Is that a good price on that dishrack? $13.98?


----------



## a4patch

I went into the RD store and paid $15 for the same rack but in blue. They rang up $17, but I showed them the display tag and they only charged me $15. I love these racks. I would love to find some more but at a cheaper price.


----------



## hsmomof4

Yes, that is a good price. Like Peggy Sue said, at the RD store (instead of onlline), they are between $15 and $17.


----------



## Anita Martin

I've been looking for those for a long time. Nice to know I can get them online but I'm going to see if I can get them from a supply store somewhere nearby to save on shipping. I already tried ebay and they didn't have any like that at all.


----------



## NubianSoaps.com

Go to used resturant supply equipment stores, and look online, they are usually $10 or less if you buy the whole stack, and why mine aren't all the same color. V


----------



## jdranch

Vicki- can you put these on racks or do you just stack them?


----------



## petey

The ones I have seen are stackable. I just found some big ones used for bread loaves, lying around the ranch. Looks like they will work perfectly too! dance:


----------



## NubianSoaps.com

I am almost 5'8" and you can stack them as high as I can reach up, they can not tip over....or you can use them on racks, mine go into my drying cabinets. So I cut soap and fill the rack, move the rack to the drying cabinet, 24 hours later it's out of the drying cabinet and they get stacked, then when they are due to be wrapped or boxed naked, the rack is moved to the table. No touching your soap over and over, moving it here and there. And you can stack hundreds of bars of soap in a 3x3 foot space and the rack on top also keeps dust off your soap and gives you excellent ventilation between the racks. There really isn't a more effecient system and yes I stole the idea


----------



## jdranch

thanks for the reply  I am doing my best to get set up right the first time, instead of trying/ buying lots before figuring out what works the best. 

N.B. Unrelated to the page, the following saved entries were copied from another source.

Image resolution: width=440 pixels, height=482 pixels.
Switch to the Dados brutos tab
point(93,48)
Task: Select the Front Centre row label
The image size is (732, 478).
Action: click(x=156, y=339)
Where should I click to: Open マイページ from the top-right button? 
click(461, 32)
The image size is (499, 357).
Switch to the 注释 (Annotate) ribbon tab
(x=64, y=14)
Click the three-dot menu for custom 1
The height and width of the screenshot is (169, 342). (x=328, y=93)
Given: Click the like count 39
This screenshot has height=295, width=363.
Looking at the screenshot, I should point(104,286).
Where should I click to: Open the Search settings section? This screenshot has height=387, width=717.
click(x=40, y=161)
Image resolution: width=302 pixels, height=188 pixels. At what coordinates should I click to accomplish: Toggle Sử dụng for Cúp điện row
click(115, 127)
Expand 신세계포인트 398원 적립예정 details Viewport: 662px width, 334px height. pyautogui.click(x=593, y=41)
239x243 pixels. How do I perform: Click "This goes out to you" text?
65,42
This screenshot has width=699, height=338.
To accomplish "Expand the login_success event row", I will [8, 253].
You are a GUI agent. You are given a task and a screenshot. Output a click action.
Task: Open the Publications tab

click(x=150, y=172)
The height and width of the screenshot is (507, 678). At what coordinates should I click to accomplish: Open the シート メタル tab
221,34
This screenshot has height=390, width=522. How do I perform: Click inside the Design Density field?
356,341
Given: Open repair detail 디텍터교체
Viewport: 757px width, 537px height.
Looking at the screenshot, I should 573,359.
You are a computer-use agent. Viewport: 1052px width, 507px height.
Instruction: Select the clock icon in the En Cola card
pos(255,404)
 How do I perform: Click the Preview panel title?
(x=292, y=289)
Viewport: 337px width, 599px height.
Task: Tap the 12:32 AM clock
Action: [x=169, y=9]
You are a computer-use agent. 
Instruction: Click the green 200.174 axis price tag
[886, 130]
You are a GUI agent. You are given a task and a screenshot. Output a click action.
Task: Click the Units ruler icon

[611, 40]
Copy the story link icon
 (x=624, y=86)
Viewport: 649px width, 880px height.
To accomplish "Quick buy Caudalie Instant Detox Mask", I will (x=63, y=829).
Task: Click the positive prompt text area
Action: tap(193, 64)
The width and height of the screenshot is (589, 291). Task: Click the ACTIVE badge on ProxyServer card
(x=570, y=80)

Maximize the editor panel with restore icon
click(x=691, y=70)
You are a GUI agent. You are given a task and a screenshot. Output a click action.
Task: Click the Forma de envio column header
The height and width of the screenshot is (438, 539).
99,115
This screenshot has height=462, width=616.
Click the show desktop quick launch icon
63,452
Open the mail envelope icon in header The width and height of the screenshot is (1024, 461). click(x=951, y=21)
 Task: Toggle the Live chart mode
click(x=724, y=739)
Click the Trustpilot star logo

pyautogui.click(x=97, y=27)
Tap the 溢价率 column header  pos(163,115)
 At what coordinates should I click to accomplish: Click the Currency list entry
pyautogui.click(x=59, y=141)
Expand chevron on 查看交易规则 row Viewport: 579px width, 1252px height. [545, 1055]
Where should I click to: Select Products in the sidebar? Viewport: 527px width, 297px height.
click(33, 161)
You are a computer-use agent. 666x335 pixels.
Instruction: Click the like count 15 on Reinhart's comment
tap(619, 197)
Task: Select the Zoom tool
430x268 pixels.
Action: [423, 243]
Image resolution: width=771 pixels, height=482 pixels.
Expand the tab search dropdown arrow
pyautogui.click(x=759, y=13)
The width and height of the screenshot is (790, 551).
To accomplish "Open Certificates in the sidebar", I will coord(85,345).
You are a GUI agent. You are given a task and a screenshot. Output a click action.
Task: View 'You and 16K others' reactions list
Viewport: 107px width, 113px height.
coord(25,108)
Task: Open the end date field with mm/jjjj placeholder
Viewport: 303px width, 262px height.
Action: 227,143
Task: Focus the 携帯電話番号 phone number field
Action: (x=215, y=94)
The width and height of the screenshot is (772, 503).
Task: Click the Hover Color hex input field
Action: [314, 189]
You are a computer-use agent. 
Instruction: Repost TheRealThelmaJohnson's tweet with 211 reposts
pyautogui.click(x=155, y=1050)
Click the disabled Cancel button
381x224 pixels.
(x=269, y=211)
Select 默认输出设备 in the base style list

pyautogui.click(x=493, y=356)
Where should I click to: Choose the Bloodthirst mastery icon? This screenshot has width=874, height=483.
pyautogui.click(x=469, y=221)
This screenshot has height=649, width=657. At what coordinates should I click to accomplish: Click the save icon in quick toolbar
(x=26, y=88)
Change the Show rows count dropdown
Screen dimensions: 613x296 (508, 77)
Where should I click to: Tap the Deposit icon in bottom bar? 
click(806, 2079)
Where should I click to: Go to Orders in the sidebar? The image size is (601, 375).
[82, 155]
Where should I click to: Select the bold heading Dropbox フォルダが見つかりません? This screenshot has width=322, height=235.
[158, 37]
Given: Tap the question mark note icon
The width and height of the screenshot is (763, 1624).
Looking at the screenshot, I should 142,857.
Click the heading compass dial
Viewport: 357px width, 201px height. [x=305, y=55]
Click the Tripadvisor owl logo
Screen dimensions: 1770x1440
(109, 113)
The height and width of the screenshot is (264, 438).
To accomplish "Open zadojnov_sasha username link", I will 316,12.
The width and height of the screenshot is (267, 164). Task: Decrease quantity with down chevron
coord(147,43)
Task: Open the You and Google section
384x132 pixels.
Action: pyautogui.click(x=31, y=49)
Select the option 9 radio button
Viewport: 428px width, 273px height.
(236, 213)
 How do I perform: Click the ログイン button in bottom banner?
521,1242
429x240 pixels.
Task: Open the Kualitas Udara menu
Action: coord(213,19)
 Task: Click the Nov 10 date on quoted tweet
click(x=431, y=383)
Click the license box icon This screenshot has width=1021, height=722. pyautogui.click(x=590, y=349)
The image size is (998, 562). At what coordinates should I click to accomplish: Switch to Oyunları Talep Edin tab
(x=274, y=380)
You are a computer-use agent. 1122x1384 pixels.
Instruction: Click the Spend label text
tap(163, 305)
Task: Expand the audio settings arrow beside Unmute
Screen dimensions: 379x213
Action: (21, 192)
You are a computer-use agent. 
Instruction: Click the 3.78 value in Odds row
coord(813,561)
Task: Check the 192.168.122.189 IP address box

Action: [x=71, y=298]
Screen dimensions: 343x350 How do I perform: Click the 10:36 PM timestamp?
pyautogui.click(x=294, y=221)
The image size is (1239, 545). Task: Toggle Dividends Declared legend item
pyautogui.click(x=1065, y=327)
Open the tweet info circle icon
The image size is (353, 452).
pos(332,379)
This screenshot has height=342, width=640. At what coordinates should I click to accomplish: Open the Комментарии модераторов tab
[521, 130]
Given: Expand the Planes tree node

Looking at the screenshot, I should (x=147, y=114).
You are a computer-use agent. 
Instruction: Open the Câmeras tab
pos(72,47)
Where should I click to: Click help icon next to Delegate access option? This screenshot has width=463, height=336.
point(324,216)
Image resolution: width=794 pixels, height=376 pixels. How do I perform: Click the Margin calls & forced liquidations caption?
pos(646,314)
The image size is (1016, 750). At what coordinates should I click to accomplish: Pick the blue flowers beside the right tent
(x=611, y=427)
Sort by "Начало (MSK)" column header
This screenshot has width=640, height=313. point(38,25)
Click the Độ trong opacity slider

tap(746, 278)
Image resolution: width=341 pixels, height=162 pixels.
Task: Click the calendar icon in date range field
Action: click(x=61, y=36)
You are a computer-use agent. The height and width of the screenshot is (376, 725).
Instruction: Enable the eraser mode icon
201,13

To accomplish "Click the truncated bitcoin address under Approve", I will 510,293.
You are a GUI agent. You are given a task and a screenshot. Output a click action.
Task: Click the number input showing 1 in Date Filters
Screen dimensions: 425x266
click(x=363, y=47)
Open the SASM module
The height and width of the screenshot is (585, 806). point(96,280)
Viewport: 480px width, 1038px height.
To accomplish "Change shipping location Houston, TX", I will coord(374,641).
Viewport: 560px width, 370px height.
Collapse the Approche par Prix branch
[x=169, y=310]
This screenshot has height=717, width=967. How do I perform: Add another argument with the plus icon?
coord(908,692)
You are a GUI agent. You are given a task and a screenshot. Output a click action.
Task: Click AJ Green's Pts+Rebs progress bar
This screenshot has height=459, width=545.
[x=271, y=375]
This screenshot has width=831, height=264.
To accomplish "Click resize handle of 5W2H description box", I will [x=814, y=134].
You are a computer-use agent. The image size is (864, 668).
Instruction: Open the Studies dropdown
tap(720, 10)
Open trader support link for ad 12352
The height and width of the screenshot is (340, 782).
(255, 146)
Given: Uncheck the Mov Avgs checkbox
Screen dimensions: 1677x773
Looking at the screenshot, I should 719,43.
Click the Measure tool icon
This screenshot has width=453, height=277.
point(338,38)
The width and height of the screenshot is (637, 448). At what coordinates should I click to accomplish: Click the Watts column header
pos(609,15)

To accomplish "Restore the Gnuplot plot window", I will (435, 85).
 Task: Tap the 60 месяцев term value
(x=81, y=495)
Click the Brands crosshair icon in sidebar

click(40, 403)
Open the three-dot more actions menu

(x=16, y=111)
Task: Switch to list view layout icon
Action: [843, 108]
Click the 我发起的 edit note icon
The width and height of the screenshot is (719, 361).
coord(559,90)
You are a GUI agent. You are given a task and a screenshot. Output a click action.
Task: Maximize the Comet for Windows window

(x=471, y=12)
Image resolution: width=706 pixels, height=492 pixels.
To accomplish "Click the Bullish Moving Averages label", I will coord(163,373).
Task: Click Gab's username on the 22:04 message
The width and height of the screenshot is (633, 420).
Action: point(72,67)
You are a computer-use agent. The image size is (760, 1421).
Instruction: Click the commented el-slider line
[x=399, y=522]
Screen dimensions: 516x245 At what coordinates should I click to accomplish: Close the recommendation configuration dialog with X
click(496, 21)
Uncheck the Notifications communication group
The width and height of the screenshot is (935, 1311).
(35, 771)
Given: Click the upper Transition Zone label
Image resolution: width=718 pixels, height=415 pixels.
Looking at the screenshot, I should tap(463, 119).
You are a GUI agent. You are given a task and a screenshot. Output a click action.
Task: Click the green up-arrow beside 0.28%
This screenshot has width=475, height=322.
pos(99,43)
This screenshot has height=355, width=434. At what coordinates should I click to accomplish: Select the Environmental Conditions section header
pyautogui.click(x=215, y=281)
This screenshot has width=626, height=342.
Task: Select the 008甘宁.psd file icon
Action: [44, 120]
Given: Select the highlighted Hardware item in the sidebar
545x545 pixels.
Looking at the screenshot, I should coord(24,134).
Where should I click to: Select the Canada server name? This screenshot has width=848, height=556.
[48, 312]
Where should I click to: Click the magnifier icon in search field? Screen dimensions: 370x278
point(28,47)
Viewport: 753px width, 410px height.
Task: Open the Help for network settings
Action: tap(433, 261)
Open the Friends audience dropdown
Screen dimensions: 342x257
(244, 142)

Is it a big pain to move all the top ones off to get get to the bottom one that is ready to wrap?


----------



## NubianSoaps.com

Yes  but the amount of space it saves right now makes it worth it. Eventually they will be held on the big Gorilla racks I have, holding one days worth of soaping on each section of rack...but for now they are excellent. I use post it notes, the skinny ones, for dates and abbreviations of what soap it on that rack.....the dates are 2 weeks ahead (when the soap is ready to be wrapped, not the date it was made), so when the date comes up the soap is ready for wrapping. (I have help wrapping, so this makes it easy for someone helping me). I was lucky an got to visit several commercial setups, and pick their brains and what they love and hate about their setups. And it is always the same thing "If i could afford"  So I do what I can afford also.


----------



## Anita Martin

Isn't there a rack that rolls that you could slide those tray in and out on? I used to work at nursing homes a million years ago, plus I've seen the ones the bread guys have and they just slide them in and out, whichever one they need and can roll the whole thing around. Believe me, I'm looking for these racks for cheap as there really is no other system that will work in this tiny house that we are sloooooowwwwly remodeling.


----------



## NubianSoaps.com

The bread rack trays are plastic, but they have no ventilation on the bottom. Leaves you lining it with the plastic needle point canvas which means washing the whole blasted thing from time to time. You know the proofing ovens you had to raise those racks of bread in? I have two of them for gelling my soap and then curing them on racks that fit in them.


----------



## Kalne

I use plastic trays that are similar.....I think they were used for produce. Got them free so the price was right. It is great that they stack as high as I can put them and that they take up little floor space. It is a major pain though to get to the bottom when it's ready to wrap. I will have dh make rolling racks for them to slide in and out of if/when I get dedicated space. I want everything on rollers. LOL


----------



## Tallabred

RDonline sucks. If you order over $99 the shipping goes from 12% to 19%. I ordered trays on 11/3, emailed on 11/17, called today and someone will get back with me. They will not get repeat business from me.

Just wanted you to know.


----------



## Kalne

They aren't fun on the phone either. But physically going into a store, they are helpful and polite and the savings is always worth the 7 hour round trip it takes me to get there.


----------



## Tallabred

I sent another email and said that I would dispute the charge on the card if I did not hear from them. I think that there is an RD in Jacksonville which is 2.5 hours a way. If I could find oil there too it would make a good day trip.


----------



## hsmomof4

I'm so lucky...they are just under an hour from me (and Kathy never visits when she comes down, what's up with THAT???  ) but prices have gone up since the last time I was there. But prices are going up everywhere, so I guess I shouldn't be surprised. The coconut oil was still less expensive than ordering from Columbus Foods and I didn't have to pay shipping.


----------



## Tallabred

What is the price at RD for coconut oil? What other oils do they have?


----------



## Kalne

Stacey.....we always seem to be in a hurry when we go! LOL I'm already thinking when is the next time I can go before the snow flies and we are stuck 'cause I'm on my last can of coconut oil.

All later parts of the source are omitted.